Instument Checkride – Oral
Well – today was the big day. Got up at 5:30am (for a 9:00am checkride) because I couldn’t sleep. Got a weather briefing, finished the flight planning to Monterey, loaded up, and went to breakfast. Studied for the oral while eating, and then the time had come.
Showed up at Mark’s office about 10 minutes early, and ran into a friend who was just coming from an instrument ground school in the same building. Chatted for a few, then headed in. Mark was very cool as usual, put me at ease immediately. After reviewing the forms, getting ID, etc, we started right in on the oral.

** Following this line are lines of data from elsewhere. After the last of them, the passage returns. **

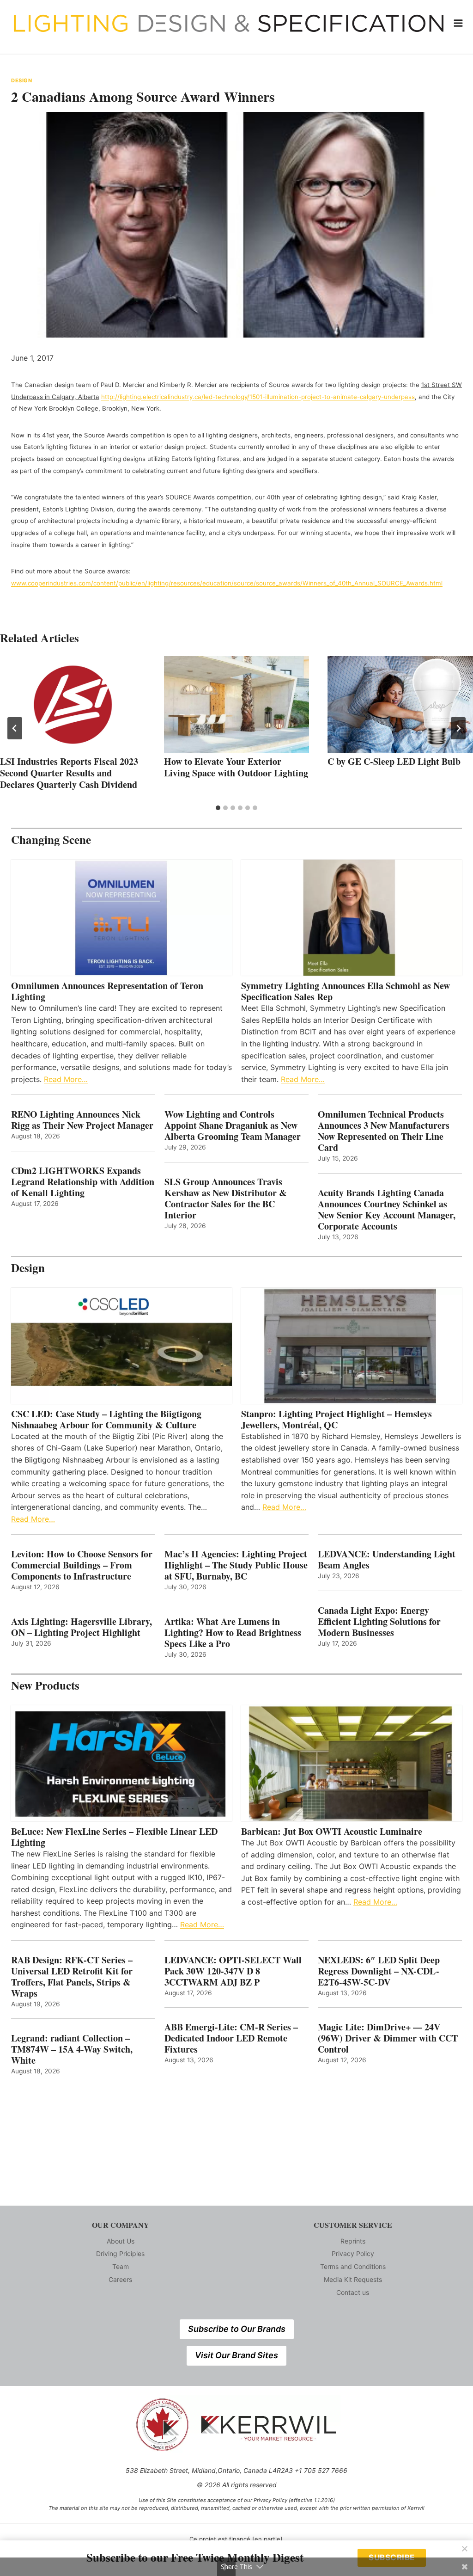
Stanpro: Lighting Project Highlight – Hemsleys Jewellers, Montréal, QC (336, 1419)
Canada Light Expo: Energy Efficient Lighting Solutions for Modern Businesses (379, 1621)
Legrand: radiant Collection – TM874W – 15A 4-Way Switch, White (72, 2049)
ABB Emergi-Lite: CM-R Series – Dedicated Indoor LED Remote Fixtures (231, 2038)
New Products (45, 1685)
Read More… (66, 1079)
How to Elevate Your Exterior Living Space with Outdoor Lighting (236, 767)
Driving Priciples (120, 2253)
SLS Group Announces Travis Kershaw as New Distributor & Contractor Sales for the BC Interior (225, 1198)
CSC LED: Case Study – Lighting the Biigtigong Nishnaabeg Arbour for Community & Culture (106, 1419)
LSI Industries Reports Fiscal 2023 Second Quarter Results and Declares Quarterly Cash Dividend (69, 773)
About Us (120, 2241)
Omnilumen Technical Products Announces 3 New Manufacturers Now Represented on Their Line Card (383, 1131)
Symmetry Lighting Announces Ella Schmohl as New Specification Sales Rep (345, 991)
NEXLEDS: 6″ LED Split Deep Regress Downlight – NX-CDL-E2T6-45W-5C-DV (379, 1971)
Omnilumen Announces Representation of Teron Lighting (107, 991)
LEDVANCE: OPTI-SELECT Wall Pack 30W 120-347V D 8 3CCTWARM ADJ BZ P (233, 1971)
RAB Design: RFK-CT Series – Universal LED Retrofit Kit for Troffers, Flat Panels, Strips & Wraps (72, 1977)
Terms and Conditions (353, 2266)
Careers (120, 2279)
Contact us (352, 2292)
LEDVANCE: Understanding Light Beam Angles (386, 1560)
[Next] (458, 728)
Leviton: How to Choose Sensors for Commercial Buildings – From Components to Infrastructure (81, 1565)
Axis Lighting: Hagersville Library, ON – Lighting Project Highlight (81, 1627)
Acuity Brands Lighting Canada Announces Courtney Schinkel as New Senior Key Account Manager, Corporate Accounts (386, 1209)
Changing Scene (51, 839)
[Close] (465, 2549)
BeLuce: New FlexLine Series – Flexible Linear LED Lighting (114, 1837)
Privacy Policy (353, 2253)
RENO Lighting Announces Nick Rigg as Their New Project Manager (82, 1120)
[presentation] (73, 704)
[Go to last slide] (14, 728)
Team (120, 2266)
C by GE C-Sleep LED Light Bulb (394, 761)
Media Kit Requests (353, 2279)
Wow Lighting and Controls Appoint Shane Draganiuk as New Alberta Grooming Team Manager (232, 1125)
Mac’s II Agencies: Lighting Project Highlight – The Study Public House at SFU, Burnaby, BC (236, 1565)
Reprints (352, 2241)
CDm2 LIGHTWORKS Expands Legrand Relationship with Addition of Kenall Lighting (82, 1182)
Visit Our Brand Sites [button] (236, 2355)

Right out of the gate there were all kinds of non-instrument questions – airworthiness, required documents, etc. Then he started to spin off into inspections for IFR flight, IFR equipment, etc. A lot of that stuff. Then immediately to weather. This was the part that concerned me, but it turns out I knew it even better than I thought. We went through metars and tafs, various charts (not actually showing them to me and asking me to decipher them, but asking which would be most useful), questions on thunderstorms, and fronts.
Then on to flight planning. We reviewed my chosen route to Monterey, including detailed review of the departure procedure, altitudes, lost comms, copying a clearance, and various fixes. We reviewed just about everything on the enroute charts, including airspace, altitudes to fly, airports, special use airspace, etc.
After that it was performance (including v-speeds, which I didn’t know very well), weight and balance, takeoff and landing roll, and instrument failures. That was about it – I’d passed the oral.